Bölüm Şarkı Önerileri ;
Hande Yener : Bodrum
Ajda Pekkan : Bambaşka Biri
Michael Buble : Feeling Good
Kamuran Akkor : Aşk Eski Bir Yalan____________________________________
Şayet bir gün durup düşünürseniz "acaba doğru yolda ilerliyor muyum?" diye, önce şu an olduğunuz yerde ne kadar sizsiniz onu onlamaya çalışın. O kadar zor ki insanın kendi olabileceği yerleri bulması, eğer bulduysanız sakın peşini bırakmayın. Ha diyorsanız ki "aslında kendim değilim ben burada." daha fazla orada kalmayın.
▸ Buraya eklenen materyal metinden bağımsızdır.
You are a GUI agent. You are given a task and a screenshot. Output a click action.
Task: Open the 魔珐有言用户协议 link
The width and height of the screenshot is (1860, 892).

Çünkü muhtemelen oraya ait değilsinizdir. belki de yolu değiştirmelisiniz.
Bana gelecek olursak ben sanırım korkmadan kendim olabileceğim, ait olduğum yeri buldum. Önemli olanda bu öyle değil mi? Demek ki doğru yoldayım.
Omuzlarımı ovalayarak uyuşan bedenimi açmaya çalıştım. 3 saattir uçaktaydık ve sanırım yaklaşık 40 dakikamız daha vardı. Düğünümüzün üzerinden 2 gün geçmiş ve Yusuf söz verdiği gibi benim pasaport ve vize işlemlerimi anlayamadığım bir hızla çözmüştü.
Aramızda uyuyan Duru'nun üzerini hırkamla örtüp Yusuf'a döndüm.
-Fransa'ya ilk gidişin değildi dimi? Dedim zaten cevabını bilsem de.
-Evet dediğim gibi iş için gelmiştim daha önce.
-Peki ama oraları gezdin dimi?
-Yani pek sayılmaz bir kaç yere gitmiştim sadece.
-Anladım.
Sırıttı ve kendinden emin bir sesle,
-Şimdiye kısmetmiş. Dedi. İstemsizce yüzüme bir gülümseme yayılırken,
-Hayatımda ilk kez yurt dışına çıkıyorum ve çok heyecanlıyım. Dedim. Gerçekten de kalbim deli gibi atıyordu. Yusuf elini elimin üzerine koydu ve hafifçe sıktı.
-Hayatın bize ne getireceğini bilemeyiz güzelim. Heyecan her zaman yaşamın bir parçası. Dedi.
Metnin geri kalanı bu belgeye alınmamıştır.